I feel like a refreshing wind has blown over me and filled my lungs with fresh air these last few days. The experience I had in Atlanta this week at Passion 2012 was, for lack of a better word, incredible. And, honestly, it's not fitting to say it was an experience, but rather an encounter. As I spent my days with 45,000 of my brothers and sisters in the Georgia Dome, I became increasingly more aware of God's presence and His intentions to speak to us, both at large as His Bride but also personally. As I sit here and reflect on what I heard from the Lord at Passion, I am overwhelmed. I won't go into everything now, but here are a few of the realities that took grip on my heart over the last four days:
1. The Lord's primary desire is to see Himself glorified, and married to that desire is His heart for the proclamation of the gospel and the establishment of justice among the nations. As a big fan of Piper, the reality of God's fundamental desire being His glory was not new to me, nor was the idea that God has a desire for the nations (a concept I studied last year in Perspectives). However, it wasn't until this conference that I realized the depth of God's heart for justice. A few books (The Hole in Our Gospel, Generous Justice, The Irresistible Revolution) had brought the idea to my mind a few times over the last few years, but it never clicked until now just how serious the Lord is calling His people to be about justice. I'll write more about this another time, because this was huge for me.
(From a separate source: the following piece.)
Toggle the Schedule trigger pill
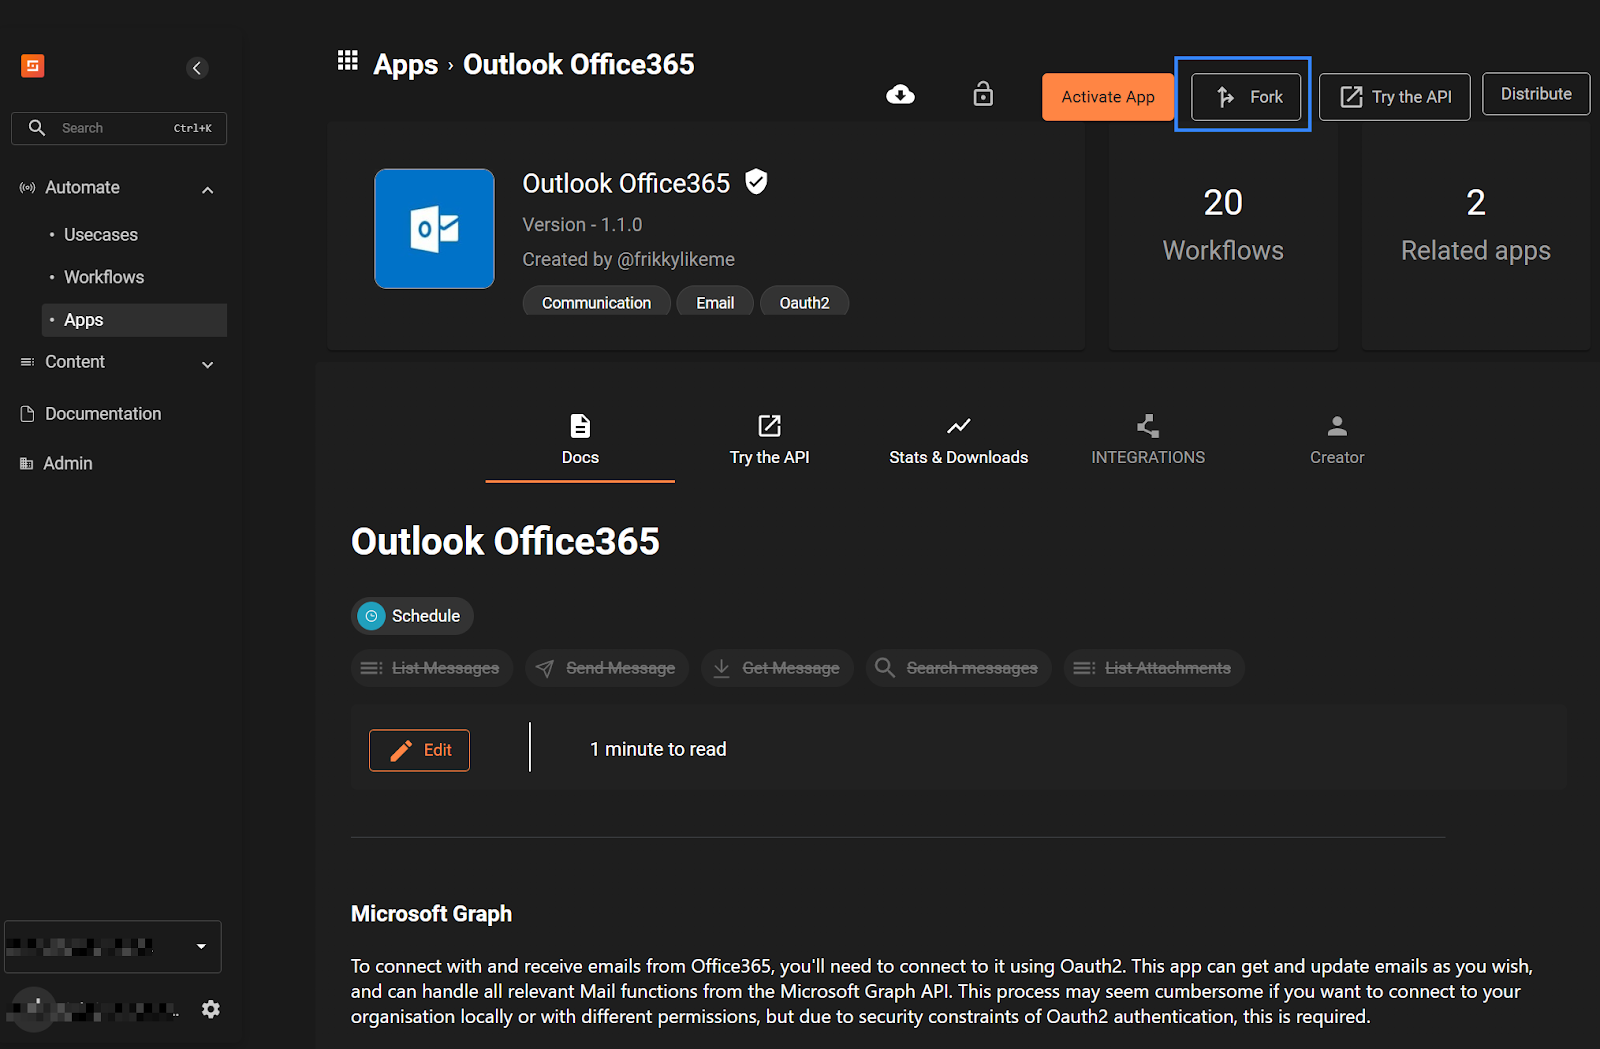 [x=412, y=615]
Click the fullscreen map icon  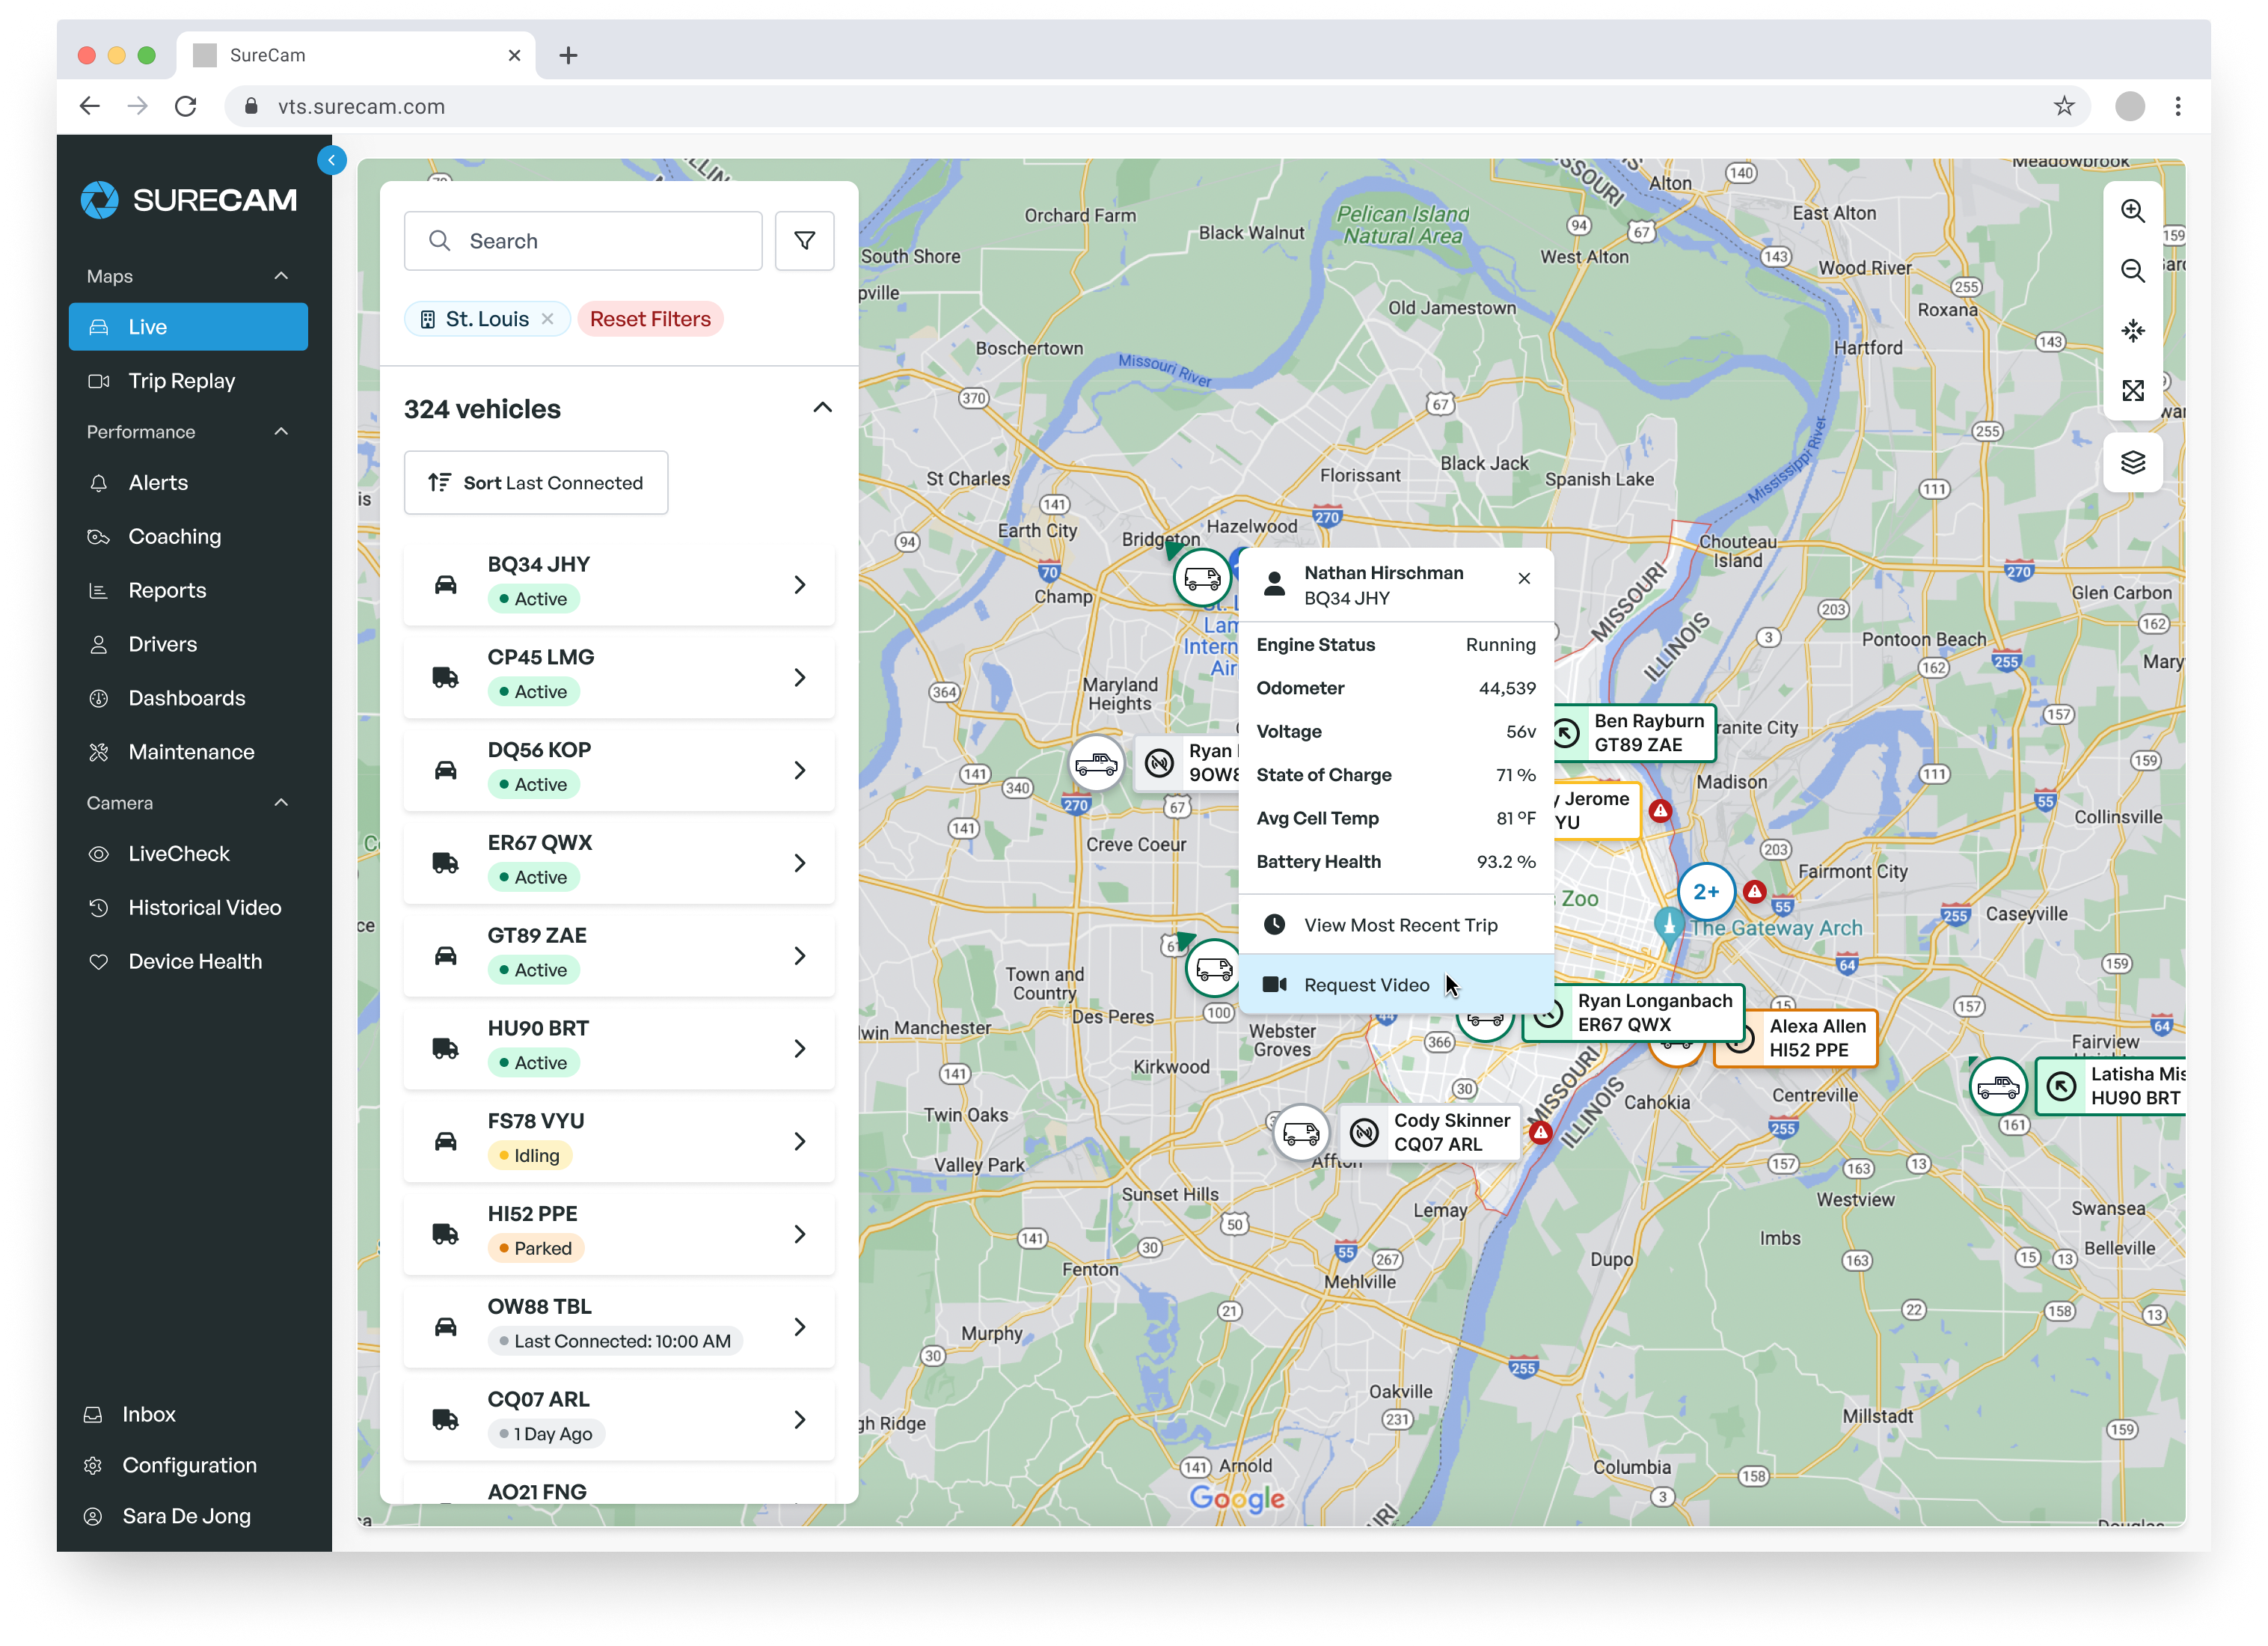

2. If I don't claim Truth, I will believe lies. There wasn't any particular teaching on this idea, but this reality kept striking me throughout the conference. Francis Chan spoke about the critical importance of being people who read through the Word again and again and again, which was really convicting to me. I realized that it's not enough to be familiar with the Word of God; we must be a people who feast on the Word continually, because this produces life in us. It really struck me that Satan desires to deceive us, and that he is very, very good at it. Lies and death push into our hearts without ceasing, and the only way to survive and thrive in the face of this is to be constant in our intake of Truth.
3. My weaknesses, imperfections, and areas of brokenness do not disqualify me from living a life of significance and influence. One of the lies I face again and again is the idea that because I am weak and imperfect, I will not be able to live my days out of significance and meaningful, positive influence. Often, I do feel disqualified, as if I have nothing to offer because I keep messing up in life. However, through various conversations with friends and other moments of reflection, I felt a great peace that God is taking my struggles and making them into areas of expertise for my ministry. I remember tweeting sometime last year, "The things Satan intends to use to destroy your ministry are the same things God uses to build and equip you for ministry." Oh, how quickly I had forgotten to hold on to that! I am thankful that God reminded me of that revelation and set my feet back the solid ground of that truth.
4. The time is now. The final major revelation I walked away with from Passion 2012 is that living out my purpose and walking in significance begins now, not later. In his closing message, Louie Giglio said, "Our culture teaches us that significance can't come until 'after... [fill in the blank (college, marriage, a secure job)].' But Jesus comes and says, 'Today!' Our purpose and mission are already established, and we are called to walk in it daily, starting the moment we gain life in Christ." I regularly wonder the purpose of life in regards to "today," and Louie spoke truth I desperately needed to hear concerning that--that we make our days purposeful and significant through our dedication to proclaiming and portraying Christ wherever we go. I also came to realize that experiencing, loving, encountering, worshiping, enjoying, and living in relationship with God day by day is also a fundamental part of the purposefulness of our lives. After all, that is how we will spend eternity, is it not?
All in all, Passion was a phenomenal encounter with the Lord, and I received so much from my time in Atlanta. I had a blast with my friends, worshiped with the largest crowd of believers I've ever experienced, and was pumped full of truth and encouragement. I'm sure I'll blog more these next few weeks as I continue to process the things I learned there. But for now, this will suffice.